Small Business Owners: What You Need To Know About Wills
Creating a Will is complex when you own a business. You have a large estate, issues around succession and tax complications. It’s also likely that a large part of your wealth, and your family’s source of income, is tied up in the business. Making a Will is not only important but necessary.
At Winright, we understand that running a business is not easy and takes up a lot of your time. We’re a small business ourselves! You may not consider meeting with a lawyer and discussing your estate plan as a priority at the moment, but taking care of family and those you love is always at the top of your list. Therefore, it is essential that you take a moment to prepare your Will in case the unthinkable happens.

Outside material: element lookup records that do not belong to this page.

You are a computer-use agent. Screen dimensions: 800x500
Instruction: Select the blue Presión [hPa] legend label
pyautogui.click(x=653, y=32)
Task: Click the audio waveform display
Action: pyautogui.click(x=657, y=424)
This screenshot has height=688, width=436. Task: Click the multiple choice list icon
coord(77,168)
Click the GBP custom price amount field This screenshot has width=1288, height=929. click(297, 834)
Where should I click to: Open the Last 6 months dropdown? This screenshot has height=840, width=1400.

You should consult a lawyer if you:
- Have a buy-sell agreement with co-owners,
- Don’t have an emergency plan,
- Haven’t yet appointed a successor,
- Are leaving the business to family, or
- Haven’t assessed the tax liabilities that may be incurred.
Most businesses which are owner-dependent, are run by a single person and will shut down in the loss of the founder. Whether you own a manufacturing business, retail shop, are a contractor, doctor, lawyer, dentist or other service provider, with proper planning and early investment of some time and energy, you can ensure that your business continues its success and even become multigenerational.
Your Will should:
- Be in writing,
- Signed in the presence of two witnesses, and
- Show a record of your last wishes.
This legally binding Will ensures that you:
- Have control over your estate,
- Have a succession plan in place,
- Avoid conflict and stress, and
- Have a plan for your estate.
Keep in mind that if you don’t leave a Will with directions about what should happen to your business, the laws of intestacy will be enforced and the strict formula may result in actions being taken against your wishes. The company could end up in the hands of your spouse or children even if they’re teenagers, from a previous marriage or don’t get along with you or your family without a mechanism for someone you trust to manage it.
In the end, what’s the point of building a successful and exciting business if you don’t properly plan for handing it over to your successors.